Einig waren sich die Parteien darüber, dass die heimische Land- und Fleischwirtschaft mehr Wertschätzung für ihre hohen Erzeugungsstandards verdient. "Hier ist zunächst der LEH gefordert, kostendeckende Erzeugerpreise zu zahlen", verdeutlichte Ripke.



Es sei dringend geboten, die Verbraucher besser aufzuklären, so der Vorsitzende des Ausschusses für Landwirtschaft und Ernährung im Deutschen Bundestag, Alois Gerig (CDU): "Unsere Landwirte machen die beste Arbeit weltweit, das muss honoriert und den Menschen klar gemacht werden." So würde auch die Akzeptanz steigen, höhere Preise für hochwertige Produkte zu zahlen. "Die Menschen sind bereit dazu", bekräftigte SPD-Agrarexperte Rainer Spiering. Carina Konrad (FDP) forderte ein EU-weit verpflichtendes Herkunftslabel, um deutsche Erzeugnisse sichtbarer zu machen: "Dabei darf es keine nationalen Alleingänge geben."

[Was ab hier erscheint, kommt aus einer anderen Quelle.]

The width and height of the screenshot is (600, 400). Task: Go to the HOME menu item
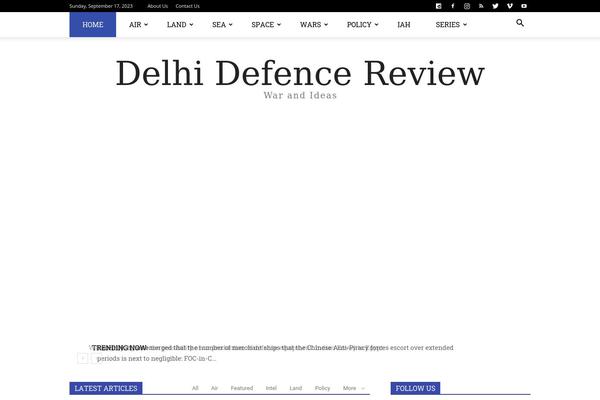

Landwirte brauchen Planungssicherheit



"Betriebe müssen endlich vernünftigen Lohn für ihre Arbeit bekommen", fasste der Grünen-Agrarsprecher Friedrich Ostendorff seine Sicht zusammen. "Wir haben jetzt seit anderthalb Jahren die Borchert-Kommission, es ist schon viel zu viel wertvolle Zeit verloren gegangen." Diese Forderung unterstreicht ZDG-Präsident Ripke: "Die Borchert-Kommission bietet ein wichtiges Instrument für die Umsetzung von mehr Tierwohl." Dieses müsse die Politik nun auch anwenden - ob über die Tierwohlprämie oder andere Modelle. "Unsere Betriebe brauchen Planungssicherheit, sie müssen wissen, wie ihre Kosten für Stallumbauten gedeckt werden", führte Ripke weiter aus. "Wir fordern vom Staat, den Landwirten diese Sicherheit über mindestens 20 Jahre zu geben."

SPD-Mann Spiering sprach sich gegen direkte Zahlungen an die Erzeuger aus. Das Geld sollt stattdessen an die Kommunen gehen. Die könnten über öffentliche Einrichtungen Kantinen die Nachfrage nach regionalen Produkten stärken. Außerdem brauche es wieder mehr regionale Schlachthöfe.

„Ohne Öffentliche Gelder kein Umbau“

Dem widersprach Ripke, der sehr wohl direkte Zahlungen an die Erzeuger anstrebt. „Die Landwirte bauen Ställe nur um, wenn es sich auch lohnt und Zahlungssicherheit garantiert ist“, stellte er klar. "Die deutsche Landwirtschaft kann nur wettbewerbsfähig bleiben, wenn die Politik die richtigen Rahmenbedingungen schafft. Dazu gehört auch, dass die Erzeugerseite im Kartellrecht gegenüber dem Lebensmitteleinzelhandel gestärkt wird", erklärte Ripke.

Unterstützung bekam er von Friederich Ostendorf, der sich ärgert, dass die Regierung den Bundestags-Beschluss zum Borchert-Plan noch immer nicht umgesetzt hat. Es sei schon viel Vertrauen verloren gegangen, beklagt der Biobauer.



Deutsche Qualität schützen



Kirsten Tackmann von der Partei Die Linke sprach sich im Zusammenhang mit der Frage nach den deutschen Standards im weltweiten Vergleich deutlich gegen das Mercosur-Abkommen aus: "Unsere Landwirtschaft darf nicht die Zeche für Freihandelsabkommen zahlen. Es kann nicht nur nach der billigsten Produktion gehen." Friedrich-Otto Ripke ergänzte: "Wenn ich über Regionalität rede, geht es nicht nur um Tierwohl, sondern auch um Verbraucherschutz und Gesundheit. Wir müssen uns vor Importen aus Übersee schützen, deren Produktionsbedingungen in keiner Weise unseren Standards entsprechen."